Problem details ▸ Copy exactly the lines of the material below that fall between the line with "You are a computer-use agent." and the line with "Click the router", both of those lines included; pictures stay out.

Material for this exercise ▸

______________________________

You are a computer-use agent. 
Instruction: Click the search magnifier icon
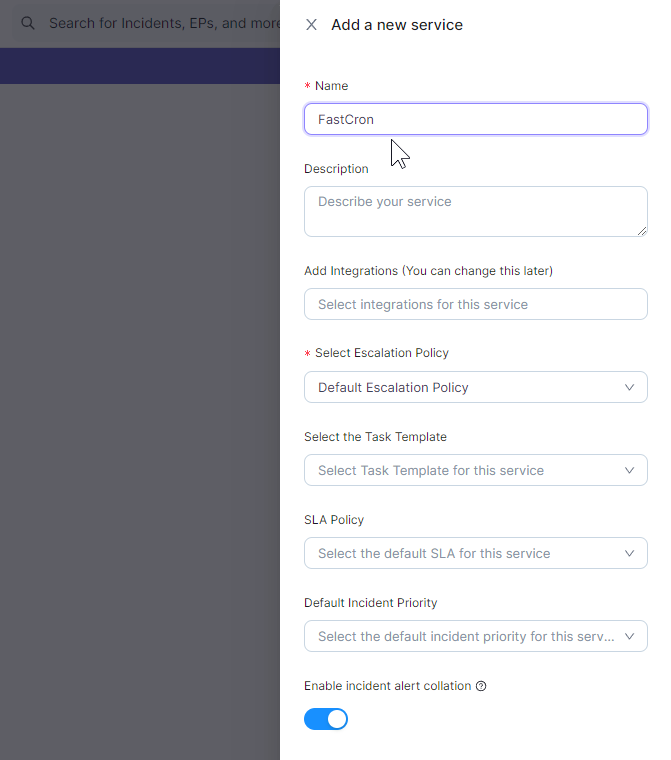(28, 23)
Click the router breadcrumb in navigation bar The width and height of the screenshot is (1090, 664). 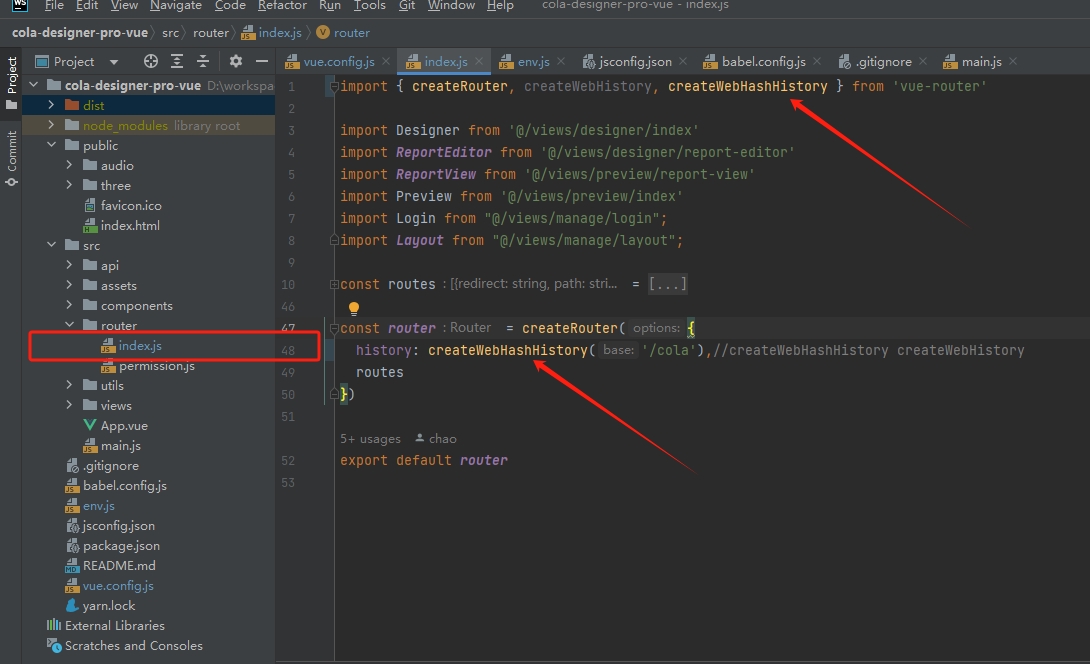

______________________________

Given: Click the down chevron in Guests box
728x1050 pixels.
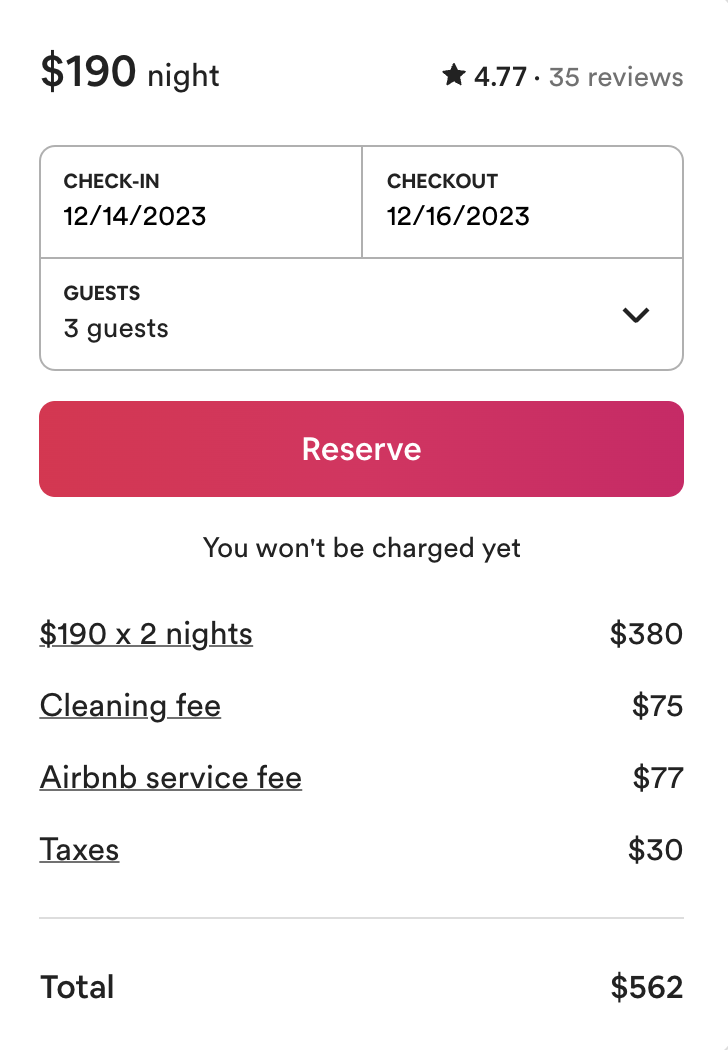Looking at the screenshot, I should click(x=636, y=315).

______________________________

Reply ▸
You are a computer-use agent. 
Instruction: Click the search magnifier icon
(28, 23)
Click the router breadcrumb in navigation bar The width and height of the screenshot is (1090, 664). 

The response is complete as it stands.